Daniel Behle sprach im Vorfeld davon, dass der Abend noch 51% Lehár enthält. Die neue Fassung ist mit Liedern und Orchesterkompositionen von dessen Zeitgenossen angereichert, die durchweg zu den Opfern und Gegnern des Regimes zählten, in dessen Dienste sich Lehár gestellt hatte: B. Bartók, H. Eisler, G. Klein, E.W. Korngold, E. Krenek, A. Schönberg, D. Schostakowitsch, I. Strawinsky, V. Ullmann. Dazu ist das Ganze mit Dialogen aus Ödön von Horváths „Sladek oder Die schwarze Armee“ aus dem Jahre 1928 angereichert, verfremdet oder verdeutlicht – je nach Bereitschaft, sich auf derlei Experimente einzulassen. Alles, was hier nicht von Lehár stammt, verstärkt die Melancholie des Abschieds, die die scheiternde Liebesgeschichte zwischen Giuditta und Octavio umweht, und die zugleich auch eine des Abschieds vom Genre ist.
━━━━
> [Aufgabe]: Zitieren Sie aus dem Ausgangstext wörtlich den Abschnitt von „Daniel Behle sprach“ bis „vom Genre ist.“.

> [Gespeicherte Einträge]:
━━━━
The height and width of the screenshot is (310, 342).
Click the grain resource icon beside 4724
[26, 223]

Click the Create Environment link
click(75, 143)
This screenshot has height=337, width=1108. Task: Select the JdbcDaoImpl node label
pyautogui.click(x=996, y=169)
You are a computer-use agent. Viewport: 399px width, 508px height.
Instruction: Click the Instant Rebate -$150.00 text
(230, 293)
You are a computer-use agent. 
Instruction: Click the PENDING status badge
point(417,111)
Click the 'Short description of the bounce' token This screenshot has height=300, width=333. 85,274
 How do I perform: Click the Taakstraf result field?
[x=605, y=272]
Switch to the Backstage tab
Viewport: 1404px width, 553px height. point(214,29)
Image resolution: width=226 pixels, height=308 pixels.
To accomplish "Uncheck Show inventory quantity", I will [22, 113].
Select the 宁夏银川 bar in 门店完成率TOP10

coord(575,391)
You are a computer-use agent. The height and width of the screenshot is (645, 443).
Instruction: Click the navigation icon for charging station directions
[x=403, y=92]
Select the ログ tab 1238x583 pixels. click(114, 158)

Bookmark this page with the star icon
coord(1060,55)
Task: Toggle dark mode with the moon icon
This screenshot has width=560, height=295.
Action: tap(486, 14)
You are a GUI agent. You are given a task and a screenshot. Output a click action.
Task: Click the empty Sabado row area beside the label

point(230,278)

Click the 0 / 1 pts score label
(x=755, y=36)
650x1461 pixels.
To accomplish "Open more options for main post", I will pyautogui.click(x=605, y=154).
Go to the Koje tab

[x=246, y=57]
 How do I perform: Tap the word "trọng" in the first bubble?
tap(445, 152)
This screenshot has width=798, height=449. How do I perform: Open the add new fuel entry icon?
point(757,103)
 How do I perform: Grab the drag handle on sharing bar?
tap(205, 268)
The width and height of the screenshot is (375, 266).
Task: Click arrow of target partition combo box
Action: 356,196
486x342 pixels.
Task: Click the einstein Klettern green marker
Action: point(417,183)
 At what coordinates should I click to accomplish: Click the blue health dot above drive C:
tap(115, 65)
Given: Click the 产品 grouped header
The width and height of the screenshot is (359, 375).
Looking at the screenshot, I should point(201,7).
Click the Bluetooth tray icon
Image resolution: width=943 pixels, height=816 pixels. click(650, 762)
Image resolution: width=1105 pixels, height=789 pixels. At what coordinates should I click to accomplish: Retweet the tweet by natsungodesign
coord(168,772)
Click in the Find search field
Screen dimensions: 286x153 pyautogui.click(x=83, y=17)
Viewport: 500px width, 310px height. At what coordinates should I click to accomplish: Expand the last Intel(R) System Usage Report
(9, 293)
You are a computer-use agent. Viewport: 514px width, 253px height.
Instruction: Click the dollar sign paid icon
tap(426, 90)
━━━━
> [Ergebnis]:
Daniel Behle sprach im Vorfeld davon, dass der Abend noch 51% Lehár enthält. Die neue Fassung ist mit Liedern und Orchesterkompositionen von dessen Zeitgenossen angereichert, die durchweg zu den Opfern und Gegnern des Regimes zählten, in dessen Dienste sich Lehár gestellt hatte: B. Bartók, H. Eisler, G. Klein, E.W. Korngold, E. Krenek, A. Schönberg, D. Schostakowitsch, I. Strawinsky, V. Ullmann. Dazu ist das Ganze mit Dialogen aus Ödön von Horváths „Sladek oder Die schwarze Armee“ aus dem Jahre 1928 angereichert, verfremdet oder verdeutlicht – je nach Bereitschaft, sich auf derlei Experimente einzulassen. Alles, was hier nicht von Lehár stammt, verstärkt die Melancholie des Abschieds, die die scheiternde Liebesgeschichte zwischen Giuditta und Octavio umweht, und die zugleich auch eine des Abschieds vom Genre ist.